A `204` response means no status snapshot has arrived yet; retry shortly.

### Application logs

Container output gives application-level context that complements lifecycle events and per-replica status.`stdout` and `stderr` are captured automatically at every lifecycle stage—startup, running, and errored—and surface on the Workload's Activity log > Logs tab. See [View Workload logs](https://docs.datarobot.com/en/docs/workload-api/monitor-workloads/activity-logs-ui/logs.html.md) for how to filter, search, and copy log output.

### Workload stuck in launching

If the pod is scheduled but not all containers have passed readiness yet, or cluster resources are still being allocated ( `provisioning`), check these common causes:

| Cause | What to check |
| --- | --- |
| Wrong readinessProbe.path or non-2xx during warmup | Confirm the path returns 2xx when the app is ready and matches the container port. |
| resourceAllocation exceeds cluster capacity | Ensure a node can schedule the pod; watch for long Pending with insufficient CPU, memory, or GPU. |
| Sidecar still starting without its own probe | Add a readiness probe to sidecars that take time to boot so they do not block the primary container from passing readiness. |
| Long installs or model downloads | Raise initialDelaySeconds or add a startupProbe so probes do not fail the Workload early. |

Check `events`, then per-replica `statusDetails`, for unmet conditions.

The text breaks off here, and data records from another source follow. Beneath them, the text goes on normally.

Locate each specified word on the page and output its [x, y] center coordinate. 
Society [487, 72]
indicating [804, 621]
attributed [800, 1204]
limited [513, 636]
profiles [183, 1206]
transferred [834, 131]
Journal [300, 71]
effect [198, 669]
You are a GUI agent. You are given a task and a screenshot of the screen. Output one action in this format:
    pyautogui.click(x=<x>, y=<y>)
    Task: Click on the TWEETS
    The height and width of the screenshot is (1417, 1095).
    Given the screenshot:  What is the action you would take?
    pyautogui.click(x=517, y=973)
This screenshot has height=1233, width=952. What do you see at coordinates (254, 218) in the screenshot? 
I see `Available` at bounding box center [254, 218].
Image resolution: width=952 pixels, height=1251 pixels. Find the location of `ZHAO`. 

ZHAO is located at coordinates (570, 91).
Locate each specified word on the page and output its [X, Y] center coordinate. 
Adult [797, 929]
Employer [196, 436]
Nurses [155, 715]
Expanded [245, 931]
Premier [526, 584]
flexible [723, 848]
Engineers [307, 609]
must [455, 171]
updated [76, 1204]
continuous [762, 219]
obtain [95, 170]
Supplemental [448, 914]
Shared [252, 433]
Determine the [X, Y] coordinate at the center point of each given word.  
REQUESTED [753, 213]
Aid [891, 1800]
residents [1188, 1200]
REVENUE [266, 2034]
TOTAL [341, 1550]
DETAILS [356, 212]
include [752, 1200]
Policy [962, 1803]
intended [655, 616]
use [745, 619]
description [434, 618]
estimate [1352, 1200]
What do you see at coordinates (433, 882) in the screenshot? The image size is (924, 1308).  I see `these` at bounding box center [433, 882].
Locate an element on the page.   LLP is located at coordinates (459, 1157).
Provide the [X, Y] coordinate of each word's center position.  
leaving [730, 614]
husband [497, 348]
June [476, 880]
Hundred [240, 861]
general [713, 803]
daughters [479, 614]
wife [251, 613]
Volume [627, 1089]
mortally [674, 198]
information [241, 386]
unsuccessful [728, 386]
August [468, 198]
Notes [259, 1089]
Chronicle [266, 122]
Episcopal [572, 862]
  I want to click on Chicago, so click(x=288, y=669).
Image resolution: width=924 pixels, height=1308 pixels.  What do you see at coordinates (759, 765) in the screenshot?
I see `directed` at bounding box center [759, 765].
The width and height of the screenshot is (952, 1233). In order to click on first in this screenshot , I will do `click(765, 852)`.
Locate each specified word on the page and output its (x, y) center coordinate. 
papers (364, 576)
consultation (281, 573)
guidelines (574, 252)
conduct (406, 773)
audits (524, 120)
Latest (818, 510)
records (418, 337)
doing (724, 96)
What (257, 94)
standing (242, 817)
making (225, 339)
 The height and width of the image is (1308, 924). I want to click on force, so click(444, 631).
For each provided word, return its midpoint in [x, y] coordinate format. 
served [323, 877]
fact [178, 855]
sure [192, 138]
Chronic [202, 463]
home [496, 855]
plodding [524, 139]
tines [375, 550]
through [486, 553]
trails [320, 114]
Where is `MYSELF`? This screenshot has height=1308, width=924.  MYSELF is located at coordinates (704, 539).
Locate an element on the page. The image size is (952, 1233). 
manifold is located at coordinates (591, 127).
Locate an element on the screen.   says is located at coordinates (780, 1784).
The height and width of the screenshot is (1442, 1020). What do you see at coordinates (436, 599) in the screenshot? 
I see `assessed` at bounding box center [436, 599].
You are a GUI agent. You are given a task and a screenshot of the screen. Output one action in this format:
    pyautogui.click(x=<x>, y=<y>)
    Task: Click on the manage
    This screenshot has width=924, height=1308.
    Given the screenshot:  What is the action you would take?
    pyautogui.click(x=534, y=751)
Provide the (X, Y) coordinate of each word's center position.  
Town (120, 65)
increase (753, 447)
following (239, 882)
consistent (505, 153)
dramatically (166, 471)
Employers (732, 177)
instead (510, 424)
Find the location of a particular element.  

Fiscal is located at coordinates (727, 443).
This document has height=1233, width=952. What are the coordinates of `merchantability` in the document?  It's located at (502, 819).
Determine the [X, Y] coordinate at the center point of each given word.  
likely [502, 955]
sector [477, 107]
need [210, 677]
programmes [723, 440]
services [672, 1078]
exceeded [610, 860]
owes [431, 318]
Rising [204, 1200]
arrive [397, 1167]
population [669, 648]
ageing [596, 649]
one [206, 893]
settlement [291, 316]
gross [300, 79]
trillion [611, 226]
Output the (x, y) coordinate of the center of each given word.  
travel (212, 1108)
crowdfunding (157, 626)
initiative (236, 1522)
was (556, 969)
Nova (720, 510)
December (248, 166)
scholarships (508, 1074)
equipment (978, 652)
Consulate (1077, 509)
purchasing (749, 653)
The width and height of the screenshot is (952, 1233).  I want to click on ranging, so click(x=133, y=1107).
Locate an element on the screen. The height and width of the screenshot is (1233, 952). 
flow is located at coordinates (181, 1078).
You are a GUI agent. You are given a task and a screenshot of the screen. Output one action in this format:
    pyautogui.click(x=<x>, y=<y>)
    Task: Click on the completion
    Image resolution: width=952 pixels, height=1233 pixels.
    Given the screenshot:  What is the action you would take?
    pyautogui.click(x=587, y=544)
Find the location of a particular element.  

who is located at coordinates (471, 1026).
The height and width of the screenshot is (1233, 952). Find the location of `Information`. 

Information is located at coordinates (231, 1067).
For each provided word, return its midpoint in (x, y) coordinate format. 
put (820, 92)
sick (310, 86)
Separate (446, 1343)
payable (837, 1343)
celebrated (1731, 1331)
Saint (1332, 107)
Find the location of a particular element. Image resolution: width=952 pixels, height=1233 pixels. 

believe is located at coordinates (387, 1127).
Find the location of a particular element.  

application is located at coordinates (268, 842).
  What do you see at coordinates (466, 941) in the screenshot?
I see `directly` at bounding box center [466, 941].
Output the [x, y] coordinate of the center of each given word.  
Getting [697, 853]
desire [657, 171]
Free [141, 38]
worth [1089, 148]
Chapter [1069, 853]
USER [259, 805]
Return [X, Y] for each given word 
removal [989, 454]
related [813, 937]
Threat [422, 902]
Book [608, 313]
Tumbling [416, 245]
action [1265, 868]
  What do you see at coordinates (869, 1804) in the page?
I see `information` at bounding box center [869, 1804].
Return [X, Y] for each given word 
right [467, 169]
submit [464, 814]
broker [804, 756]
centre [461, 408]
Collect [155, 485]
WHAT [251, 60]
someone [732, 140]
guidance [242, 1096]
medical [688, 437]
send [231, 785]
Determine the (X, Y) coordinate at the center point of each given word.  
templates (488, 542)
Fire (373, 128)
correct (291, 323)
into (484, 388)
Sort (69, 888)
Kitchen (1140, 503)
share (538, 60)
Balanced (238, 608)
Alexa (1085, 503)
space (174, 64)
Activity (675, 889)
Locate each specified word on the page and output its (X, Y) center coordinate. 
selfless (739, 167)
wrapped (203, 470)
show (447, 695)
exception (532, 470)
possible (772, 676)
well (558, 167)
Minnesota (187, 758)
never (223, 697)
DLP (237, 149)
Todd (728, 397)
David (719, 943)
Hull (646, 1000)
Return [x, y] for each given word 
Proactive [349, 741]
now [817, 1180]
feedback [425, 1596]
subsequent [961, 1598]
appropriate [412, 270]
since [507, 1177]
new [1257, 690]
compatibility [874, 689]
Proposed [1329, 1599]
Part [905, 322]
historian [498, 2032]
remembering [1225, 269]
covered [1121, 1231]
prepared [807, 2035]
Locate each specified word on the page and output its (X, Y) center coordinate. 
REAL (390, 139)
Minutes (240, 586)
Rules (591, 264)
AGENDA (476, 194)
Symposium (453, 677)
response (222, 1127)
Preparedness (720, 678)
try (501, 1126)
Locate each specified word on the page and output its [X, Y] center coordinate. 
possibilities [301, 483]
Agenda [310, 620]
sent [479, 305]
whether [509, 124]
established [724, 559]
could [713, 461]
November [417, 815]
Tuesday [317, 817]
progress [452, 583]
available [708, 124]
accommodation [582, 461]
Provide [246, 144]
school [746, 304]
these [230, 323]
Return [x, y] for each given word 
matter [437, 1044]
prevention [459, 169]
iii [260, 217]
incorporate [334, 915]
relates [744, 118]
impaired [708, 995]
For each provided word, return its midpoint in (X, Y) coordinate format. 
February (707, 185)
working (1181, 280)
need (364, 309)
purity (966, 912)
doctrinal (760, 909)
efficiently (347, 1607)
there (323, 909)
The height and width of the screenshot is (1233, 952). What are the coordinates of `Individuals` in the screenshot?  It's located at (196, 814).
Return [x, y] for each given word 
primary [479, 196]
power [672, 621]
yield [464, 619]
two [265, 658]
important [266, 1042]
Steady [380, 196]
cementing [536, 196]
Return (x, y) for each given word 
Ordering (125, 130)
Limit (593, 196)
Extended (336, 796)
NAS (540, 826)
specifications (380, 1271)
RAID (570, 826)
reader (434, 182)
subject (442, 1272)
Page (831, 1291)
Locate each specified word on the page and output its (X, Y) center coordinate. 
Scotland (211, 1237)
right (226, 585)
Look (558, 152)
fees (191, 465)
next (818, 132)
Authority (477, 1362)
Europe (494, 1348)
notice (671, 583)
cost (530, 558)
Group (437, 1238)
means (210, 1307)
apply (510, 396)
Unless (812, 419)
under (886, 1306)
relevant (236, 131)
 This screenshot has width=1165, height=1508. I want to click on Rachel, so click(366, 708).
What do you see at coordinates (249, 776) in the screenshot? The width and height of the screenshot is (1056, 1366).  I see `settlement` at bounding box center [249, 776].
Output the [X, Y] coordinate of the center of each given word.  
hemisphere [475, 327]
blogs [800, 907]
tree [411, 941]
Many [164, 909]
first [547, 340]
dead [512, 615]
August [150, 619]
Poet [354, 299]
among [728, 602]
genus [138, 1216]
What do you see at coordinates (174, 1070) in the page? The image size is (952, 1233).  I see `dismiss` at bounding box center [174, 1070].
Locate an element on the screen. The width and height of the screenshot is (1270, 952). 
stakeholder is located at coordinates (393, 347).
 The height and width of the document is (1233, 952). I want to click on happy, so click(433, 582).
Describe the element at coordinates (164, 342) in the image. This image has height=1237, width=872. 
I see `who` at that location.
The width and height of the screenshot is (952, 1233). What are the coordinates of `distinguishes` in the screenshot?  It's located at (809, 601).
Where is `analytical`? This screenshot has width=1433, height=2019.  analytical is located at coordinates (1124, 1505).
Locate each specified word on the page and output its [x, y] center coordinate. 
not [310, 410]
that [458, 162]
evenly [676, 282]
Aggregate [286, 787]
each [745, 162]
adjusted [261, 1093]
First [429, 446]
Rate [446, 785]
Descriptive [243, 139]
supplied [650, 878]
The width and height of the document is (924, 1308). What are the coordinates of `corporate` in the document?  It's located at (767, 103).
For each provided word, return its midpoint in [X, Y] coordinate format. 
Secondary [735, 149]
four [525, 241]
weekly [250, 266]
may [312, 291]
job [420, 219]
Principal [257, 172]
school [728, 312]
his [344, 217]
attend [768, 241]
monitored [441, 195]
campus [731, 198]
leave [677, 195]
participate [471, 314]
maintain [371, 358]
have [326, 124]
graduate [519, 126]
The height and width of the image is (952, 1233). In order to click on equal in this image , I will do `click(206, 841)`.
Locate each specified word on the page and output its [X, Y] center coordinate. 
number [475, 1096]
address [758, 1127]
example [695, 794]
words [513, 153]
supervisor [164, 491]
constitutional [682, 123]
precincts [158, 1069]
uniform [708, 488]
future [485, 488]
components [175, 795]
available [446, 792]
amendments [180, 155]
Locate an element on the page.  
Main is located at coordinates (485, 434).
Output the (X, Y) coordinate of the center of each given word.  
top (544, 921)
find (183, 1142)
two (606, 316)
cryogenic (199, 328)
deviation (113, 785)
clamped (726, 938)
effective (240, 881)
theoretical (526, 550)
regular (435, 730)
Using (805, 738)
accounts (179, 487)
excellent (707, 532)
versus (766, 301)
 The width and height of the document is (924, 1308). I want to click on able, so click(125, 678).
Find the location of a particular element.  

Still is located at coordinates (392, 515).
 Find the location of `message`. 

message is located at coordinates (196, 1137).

### Workload reports errored

If at least one container is in `CrashLoopBackOff` or `ImagePullBackOff`, or the pod entered phase `Failed`, check these common causes:

| Cause | What to check |
| --- | --- |
| Bad imageUri or unreachable registry | Look for ImagePullBackOff in statusDetails and verify registry auth and network paths. |
| Container exits non-zero on startup | Inspect statusDetails.logTail and OpenTelemetry logs for startup exceptions. |
| Out-of-memory kill | Raise resourceAllocation.memory or fix a memory leak in the application. |
| Sidecar misconfiguration | Predicates take the most severe container state across the entire pod—a single sidecar in CrashLoopBackOff or ImagePullBackOff marks the whole pod as unhealthy and surfaces the Workload as errored. |

`errored` is sticky: the Workload won't return to `running` until the failing pod is replaced or the failing container starts succeeding. Fix the underlying cause and allow the platform to restart the container, or trigger a replacement (see [Replace and roll out](https://docs.datarobot.com/en/docs/workload-api/update-workloads/replace-artifact-rollouts.html.md)).